* _Text block_:
'''

I consider myself a learner. I love uncovering and discovering new theories and concepts that challenge me. I love questioning authority and the systems around me. So I knew that when I went to treatment, I probably wouldn’t be the most compliant patient.
The underlying concepts of recovery give us so much to question. “Recovery” as it is traditionally presented comes across as a bit passive. It is equally about unlearning your maladaptive coping skills as it is developing new skills.
It’s about first choosing NOT to cope with stressful situations in the usual way. Then it’s about having the appropriate alternative skills developed to make a supported choice. Recovery is a lot about abstinence.
Abstinence. I really struggle with this idea.
I know what that means with drugs or alcohol, but I’m less sure about food.
I didn’t find my way to recovery by avoiding potentially triggering events, situations or people. I found my way through recovery by doing.
Doing what?
Anything. Everything.
I began by doing both negative and positive things. (I do not recommend the strategy of coping with stress by entering into toxic relationships, but that was something I had to learn.) We all have the right to pick our strategies and we all have the right to fail. However, I had to learn how to fail in a positive way. I had to learn how to fall forward instead of falling apart.
Failing forward enabled me to learn what the better choices were. I eventually learned how to try to be my best self each moment of every day. There are still situations where I am not at my best. Times when I am hungry, angry, lonely or tired and unable to be the most recovered version of me. The difference is that now I can own those failures. I get to identify them, acknowledge them, apologize for them and keep it moving.

'''

* _Exercise tasks_:
A - Translate this sentence from the essay on recovery into Spanish: "I found my way through recovery by doing."
B - The essay on recovery names conditions under which the writer cannot be the most recovered version of themselves. List all of them.
C - Write the next part of the essay on recovery, following on from its final sentence.

* _Data below_:

'''

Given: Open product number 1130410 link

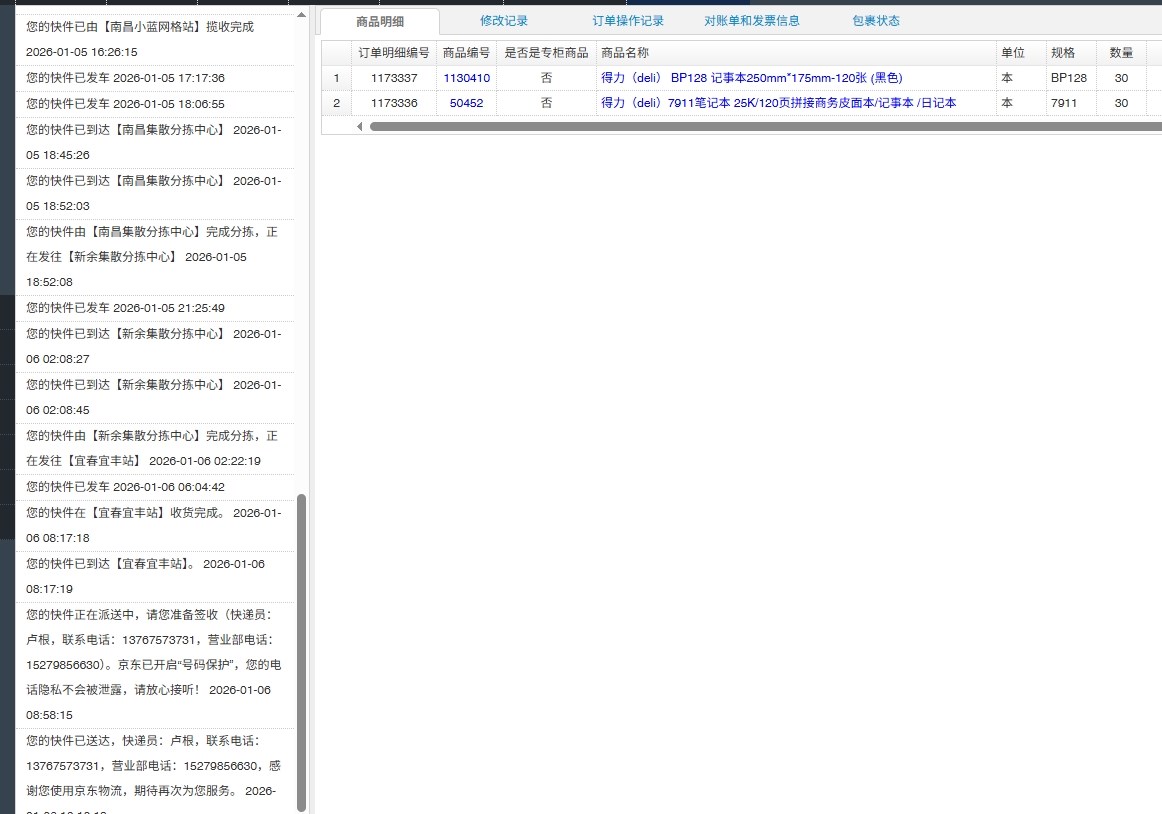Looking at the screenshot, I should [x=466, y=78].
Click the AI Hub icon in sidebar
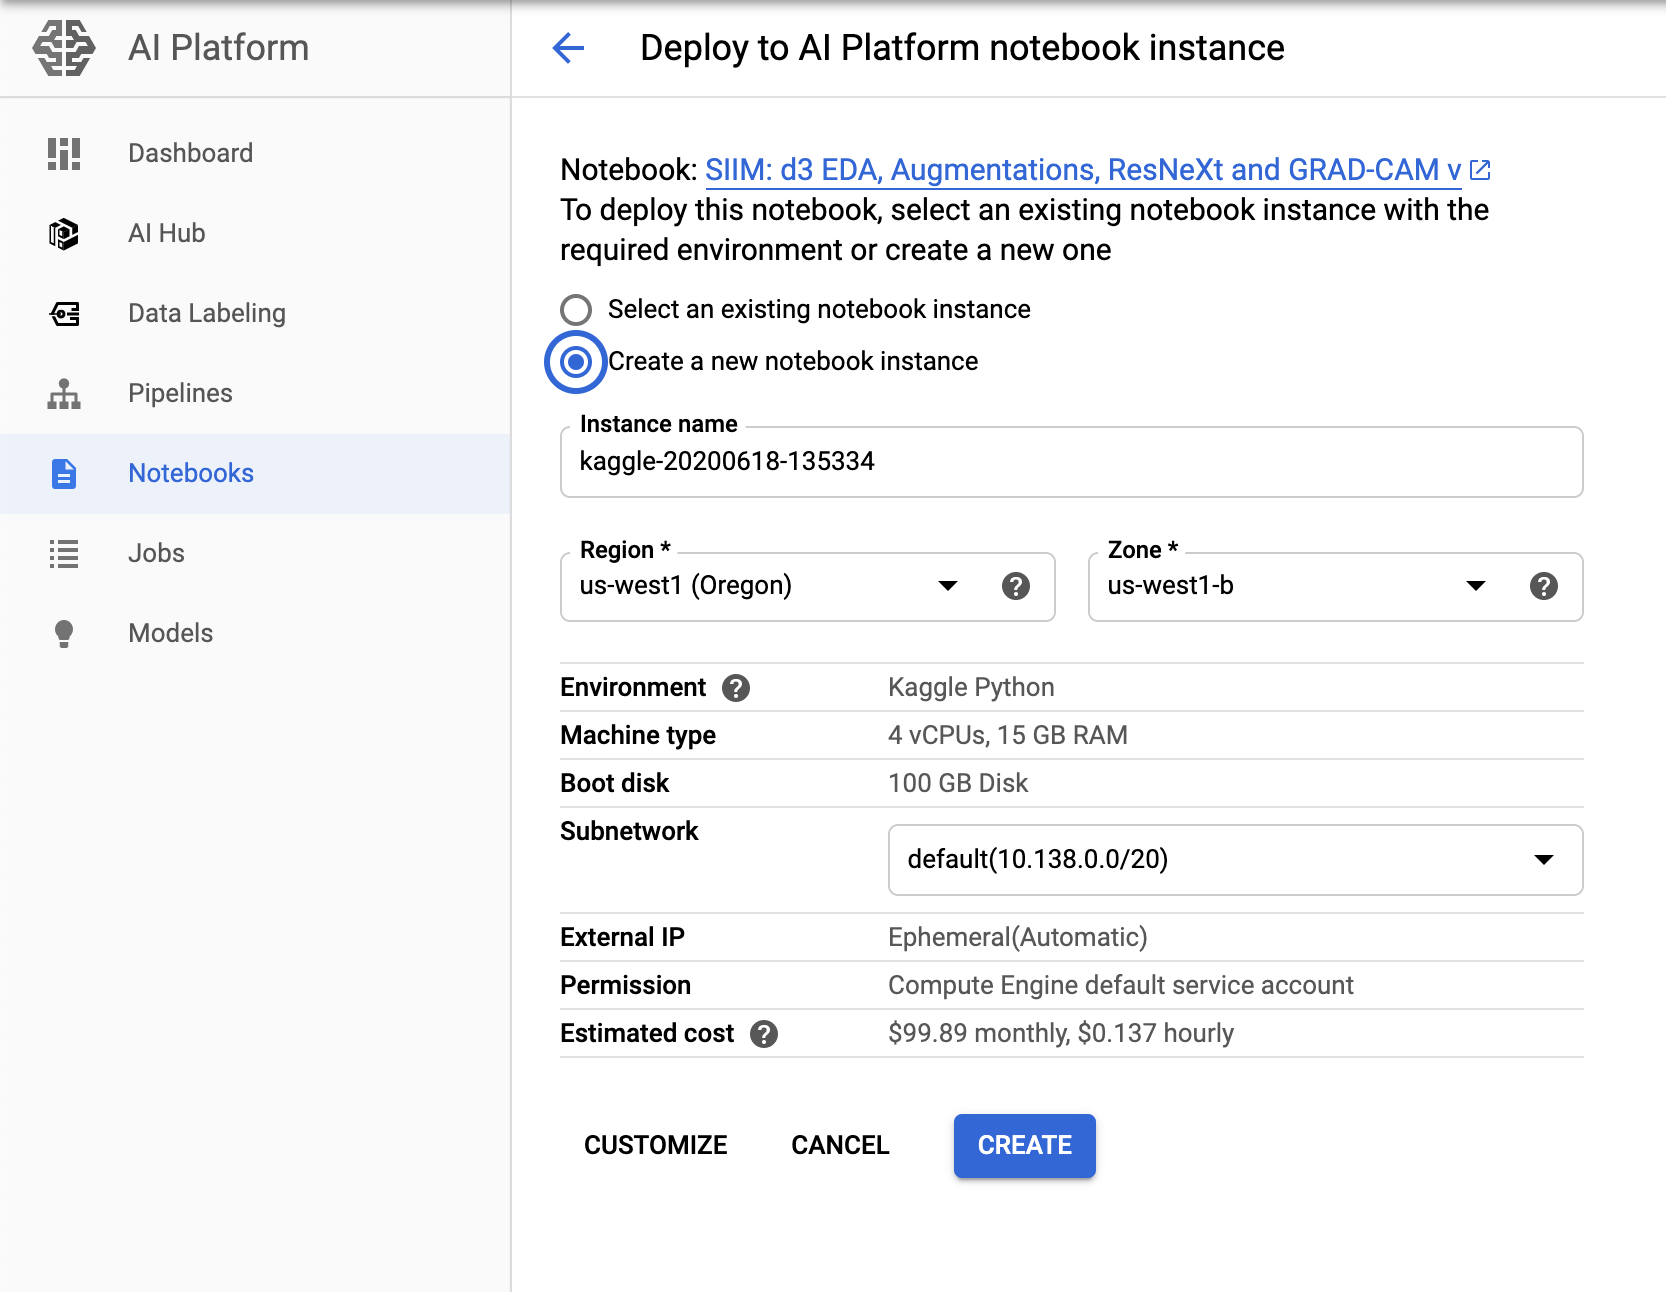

'''

* _Exercise responses_:
A - Encontré mi camino a través de la recuperación haciendo.

B -
- hungry
- angry
- lonely
- tired

C -
My issue with abstinence is that it is non-action. It’s just abstaining from stuff. Abstaining from a life full of challenges, both positive and negative.
Recovery happens through verbs. The action words. The doing. Doing the maintenance, doing what’s next, doing the work.
And so this time of year is hard. You have to have the doing locked up tight. For me, that’s often exploring different things: hobbies, relationships and experiences. It means looking at my uncomfortable spaces with security and support because I have good verbs.
Recovery happens through language.
Recovery happens through actions.
And the spaces where those two things overlap enable us to grow. To get the chance to do recovery every single moment of every single day through choices and actions.
This enables me to incorporate one more thing into my journey of learning and still allows me to question everything I am presented with. I have stopped saying, “I am recovered for eight years.” I now say that I have been growing in my recovered life for eight years. Present Perfect Tense, because my recovery – my questioning of the world around me – is active and vibrant.